Top corporate cards tools for United States (2026)
US Corporate Card Landscape
Both Ramp and Brex underwrite based on company cash balance rather than founder personal credit, a structure specific to the venture-backed segment of the US startup market. This has made corporate cards accessible to early-stage US startups that would not qualify for traditional small business credit cards requiring a personal guarantee.
What to Look for: United States Checklist
When choosing corporate cards software as a United States user or business, these factors should guide your evaluation:
- Confirm underwriting model (cash-based vs personal guarantee) fits your company stage
- Compare cash-back rates and redemption simplicity between providers
- Evaluate accounting software integrations (QuickBooks, NetSuite, Xero) for your stack
- Check international employee card issuance if you have remote team members abroad
Pricing and Local Context for United States
Both major US corporate card platforms charge no card fees on base tiers and offer approximately 1.5% flat cash back. Both require US business incorporation to open an account.

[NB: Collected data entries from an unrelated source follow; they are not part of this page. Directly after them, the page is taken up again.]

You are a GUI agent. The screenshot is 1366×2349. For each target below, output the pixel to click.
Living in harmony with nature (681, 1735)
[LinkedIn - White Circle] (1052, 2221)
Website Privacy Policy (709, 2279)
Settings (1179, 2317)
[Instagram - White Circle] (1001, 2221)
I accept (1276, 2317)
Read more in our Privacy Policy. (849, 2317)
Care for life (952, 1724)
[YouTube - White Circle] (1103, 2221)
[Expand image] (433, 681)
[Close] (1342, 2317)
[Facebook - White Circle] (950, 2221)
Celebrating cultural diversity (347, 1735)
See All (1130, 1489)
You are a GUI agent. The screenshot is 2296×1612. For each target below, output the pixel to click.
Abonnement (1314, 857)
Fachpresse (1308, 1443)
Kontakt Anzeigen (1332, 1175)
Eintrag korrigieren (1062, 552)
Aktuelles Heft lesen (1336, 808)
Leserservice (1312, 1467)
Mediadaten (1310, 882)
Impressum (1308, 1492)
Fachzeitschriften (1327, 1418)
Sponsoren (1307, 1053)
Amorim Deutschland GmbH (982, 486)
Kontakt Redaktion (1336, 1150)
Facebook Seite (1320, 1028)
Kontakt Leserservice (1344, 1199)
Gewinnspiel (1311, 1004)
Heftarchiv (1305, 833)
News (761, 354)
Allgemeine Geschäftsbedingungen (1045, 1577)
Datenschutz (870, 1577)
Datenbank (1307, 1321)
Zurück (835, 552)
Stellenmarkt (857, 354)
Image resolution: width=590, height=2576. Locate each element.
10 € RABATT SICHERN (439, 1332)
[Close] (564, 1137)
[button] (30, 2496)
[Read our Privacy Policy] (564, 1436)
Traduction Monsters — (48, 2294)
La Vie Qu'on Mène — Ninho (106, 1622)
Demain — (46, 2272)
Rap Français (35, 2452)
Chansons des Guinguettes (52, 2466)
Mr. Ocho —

Looking for global comparisons? Our main corporate cards hub ranks all tools worldwide by community votes. Individual tool pages include full pricing breakdowns, pros and cons, and verified user ratings.
Frequently Asked Questions — Best Corporate Cards for US Startups in 2026
Common questions about corporate cards software for United States users.
- Can a pre-revenue US startup get a corporate card?
- Yes, though credit limits will typically be conservative and tied closely to the company's current cash balance. Both Ramp and Brex evaluate cash position and burn rate rather than requiring revenue or a personal guarantee, making early-stage access more feasible than with traditional small business credit cards.